### DIRECTIONS FOR THIS TASK
Write the data out in full and word for word. Do not include images.

### MATERIALS PROVIDED
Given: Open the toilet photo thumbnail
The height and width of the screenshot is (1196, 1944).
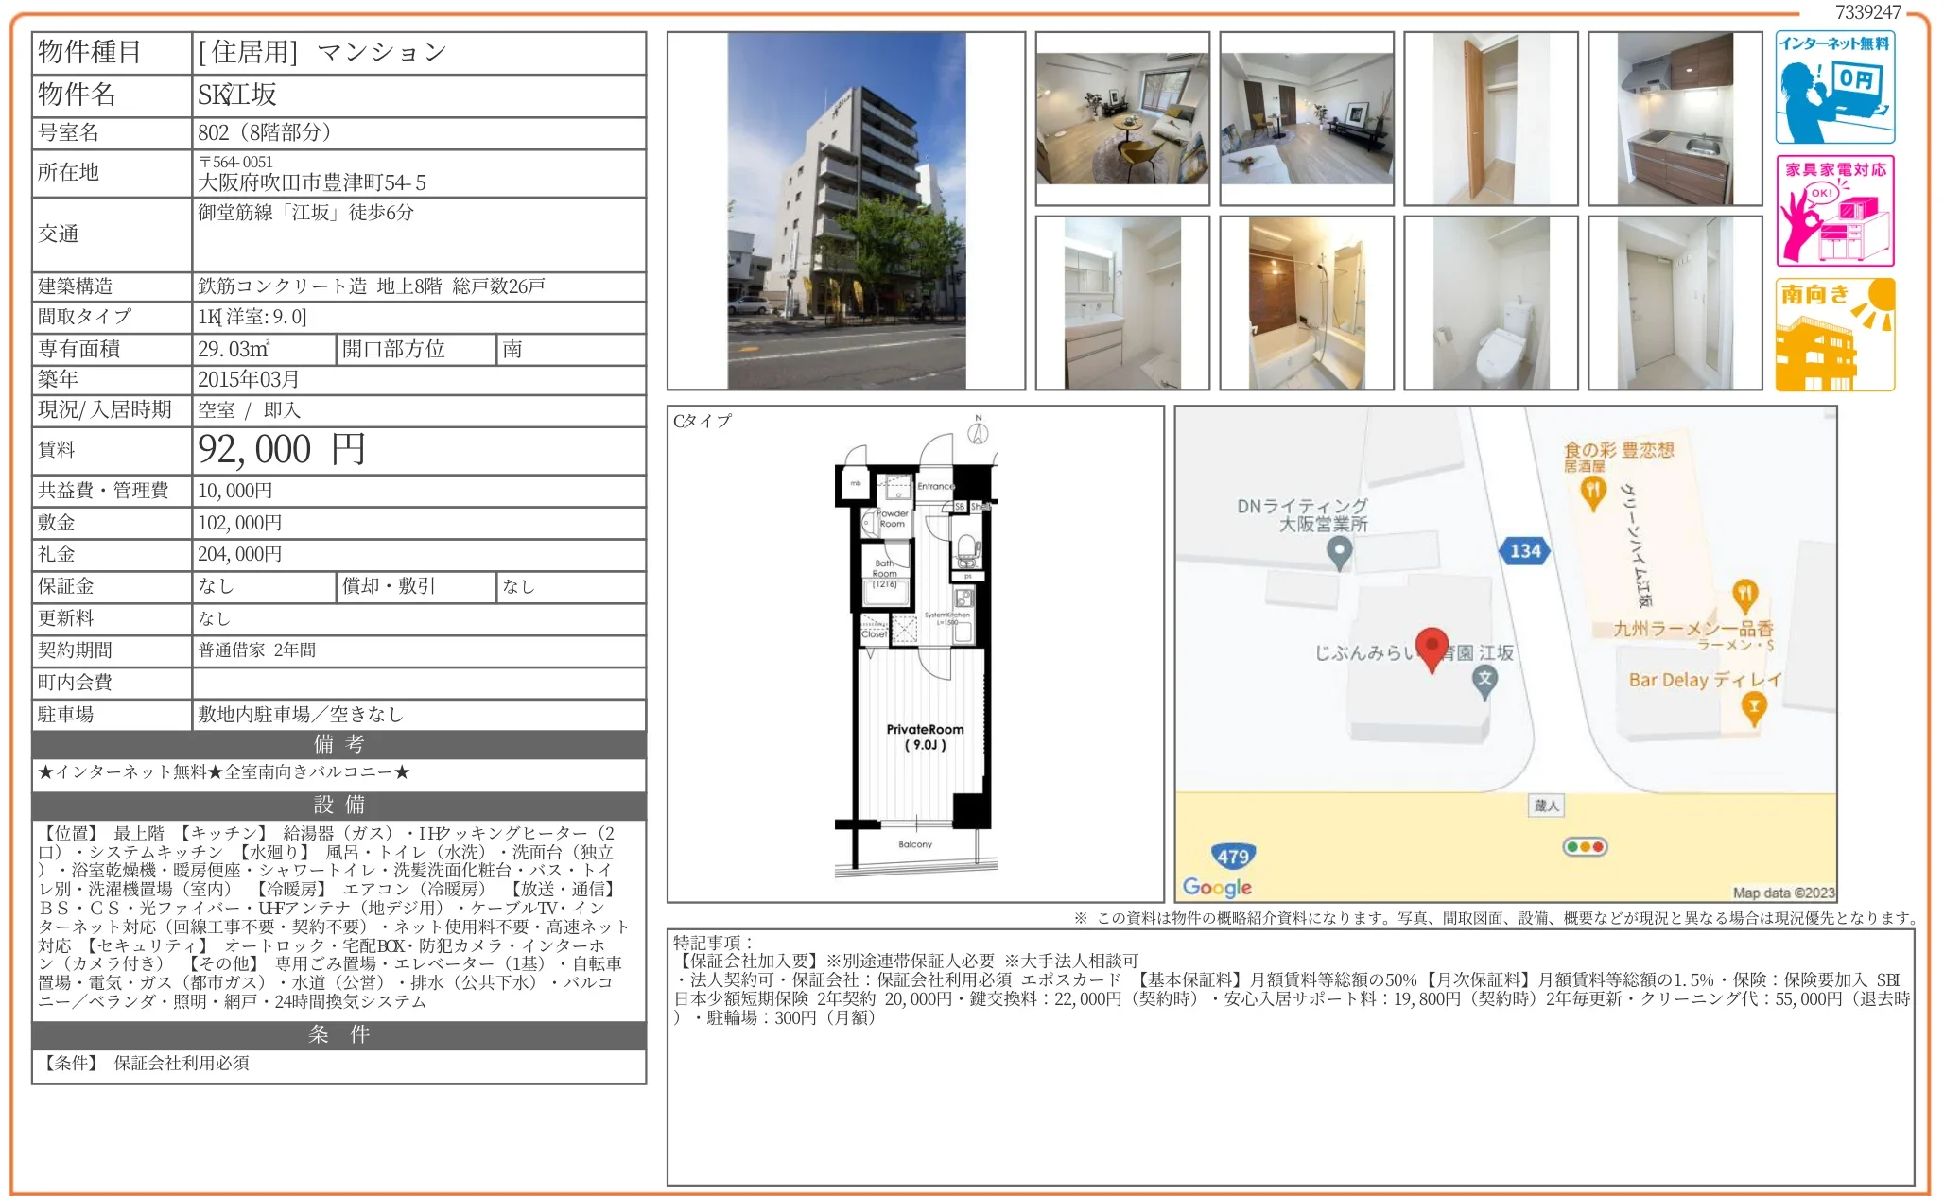Looking at the screenshot, I should pyautogui.click(x=1490, y=303).
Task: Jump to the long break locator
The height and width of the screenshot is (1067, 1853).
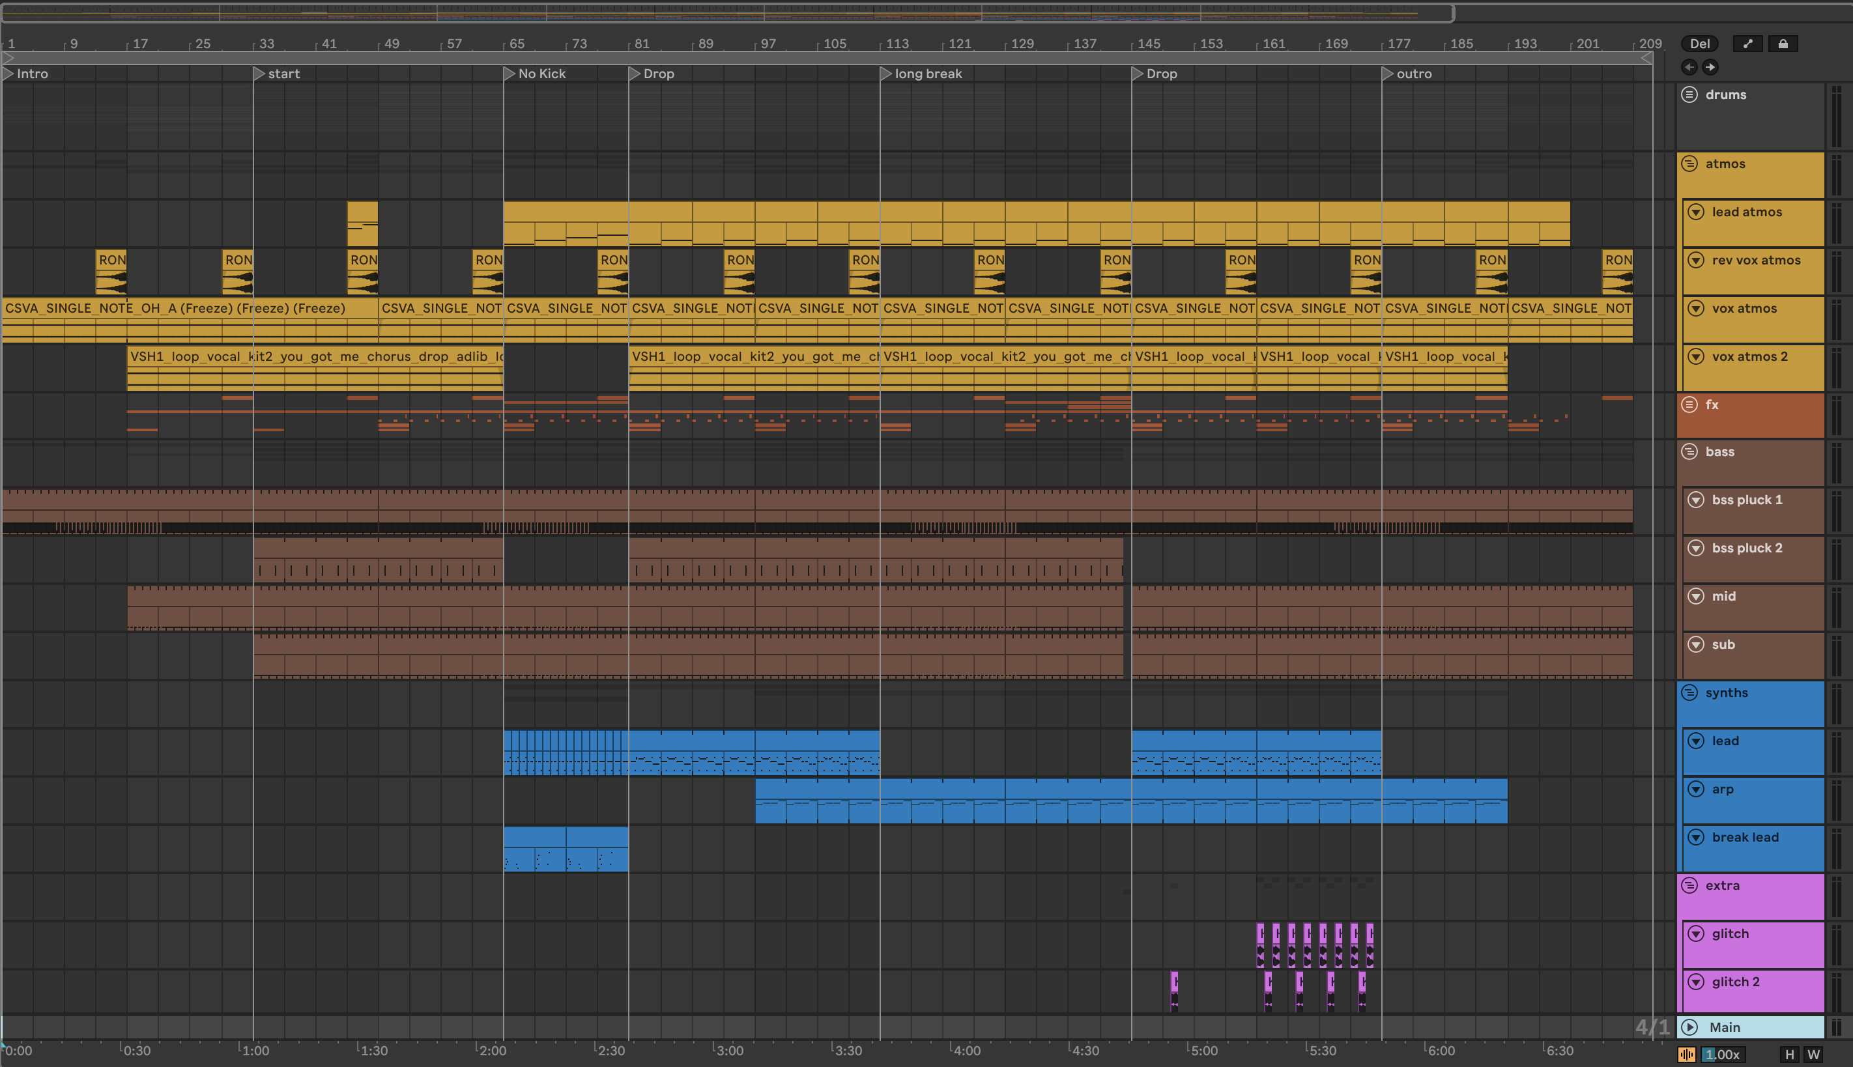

### EXERCISE OUTPUT
Given: Open the toilet photo thumbnail
The height and width of the screenshot is (1196, 1944).
Looking at the screenshot, I should pyautogui.click(x=1490, y=303).
Task: Jump to the long break locator
The height and width of the screenshot is (1067, 1853).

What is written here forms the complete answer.